:: EXERCISE REQUIREMENTS ::
Instruction for the entries that follow: retype exactly the lines from the line with "Image resolution: width=567" to the line with "Delete the domain using the trash icon", both included, and omit all others.

======== SUPPLIED MATERIAL

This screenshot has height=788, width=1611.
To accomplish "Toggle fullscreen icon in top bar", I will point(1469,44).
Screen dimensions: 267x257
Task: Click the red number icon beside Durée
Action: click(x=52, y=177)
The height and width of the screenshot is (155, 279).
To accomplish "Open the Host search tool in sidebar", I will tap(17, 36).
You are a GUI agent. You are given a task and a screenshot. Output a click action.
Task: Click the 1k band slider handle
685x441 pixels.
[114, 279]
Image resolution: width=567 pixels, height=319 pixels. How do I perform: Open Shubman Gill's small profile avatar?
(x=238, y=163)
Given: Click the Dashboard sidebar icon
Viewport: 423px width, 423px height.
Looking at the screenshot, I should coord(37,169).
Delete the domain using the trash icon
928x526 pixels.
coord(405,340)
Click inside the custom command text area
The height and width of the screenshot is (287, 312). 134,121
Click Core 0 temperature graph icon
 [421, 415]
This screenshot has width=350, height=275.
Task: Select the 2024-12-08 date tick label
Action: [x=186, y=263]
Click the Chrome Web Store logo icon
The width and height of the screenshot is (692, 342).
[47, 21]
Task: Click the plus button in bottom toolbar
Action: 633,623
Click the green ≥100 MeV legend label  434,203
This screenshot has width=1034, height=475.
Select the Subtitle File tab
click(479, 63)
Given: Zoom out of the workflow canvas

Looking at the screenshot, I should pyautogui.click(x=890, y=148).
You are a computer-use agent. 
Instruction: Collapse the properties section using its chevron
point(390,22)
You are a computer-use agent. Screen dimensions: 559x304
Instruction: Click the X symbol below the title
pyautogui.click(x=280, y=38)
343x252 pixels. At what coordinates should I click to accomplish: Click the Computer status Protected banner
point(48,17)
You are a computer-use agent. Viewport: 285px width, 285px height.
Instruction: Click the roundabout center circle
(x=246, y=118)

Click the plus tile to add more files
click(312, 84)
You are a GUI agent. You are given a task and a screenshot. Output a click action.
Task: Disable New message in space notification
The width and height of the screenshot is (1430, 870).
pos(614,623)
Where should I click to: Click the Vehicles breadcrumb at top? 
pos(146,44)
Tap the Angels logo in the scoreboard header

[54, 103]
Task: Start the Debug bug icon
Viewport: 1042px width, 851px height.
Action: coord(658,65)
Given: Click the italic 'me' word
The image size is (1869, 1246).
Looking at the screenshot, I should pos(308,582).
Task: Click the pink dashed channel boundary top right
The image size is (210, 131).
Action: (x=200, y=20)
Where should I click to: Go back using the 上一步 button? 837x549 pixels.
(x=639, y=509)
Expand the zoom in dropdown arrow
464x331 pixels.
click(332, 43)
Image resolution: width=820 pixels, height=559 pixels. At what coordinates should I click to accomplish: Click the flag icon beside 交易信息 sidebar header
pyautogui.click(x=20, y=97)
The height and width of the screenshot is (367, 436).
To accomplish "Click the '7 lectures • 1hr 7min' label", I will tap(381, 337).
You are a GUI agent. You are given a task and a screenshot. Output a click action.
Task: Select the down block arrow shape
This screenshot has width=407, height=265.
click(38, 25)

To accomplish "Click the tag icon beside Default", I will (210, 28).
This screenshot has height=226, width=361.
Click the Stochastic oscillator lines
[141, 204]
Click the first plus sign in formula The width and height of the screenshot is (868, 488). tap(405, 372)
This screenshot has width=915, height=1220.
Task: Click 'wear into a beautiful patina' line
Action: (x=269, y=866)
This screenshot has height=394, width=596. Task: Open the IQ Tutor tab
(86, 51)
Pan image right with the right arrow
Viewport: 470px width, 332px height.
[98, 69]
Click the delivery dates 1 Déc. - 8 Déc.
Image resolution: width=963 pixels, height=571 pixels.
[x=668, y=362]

================

:: WRITTEN ANSWER ::
Image resolution: width=567 pixels, height=319 pixels. How do I perform: Open Shubman Gill's small profile avatar?
(x=238, y=163)
Given: Click the Dashboard sidebar icon
Viewport: 423px width, 423px height.
Looking at the screenshot, I should coord(37,169).
Delete the domain using the trash icon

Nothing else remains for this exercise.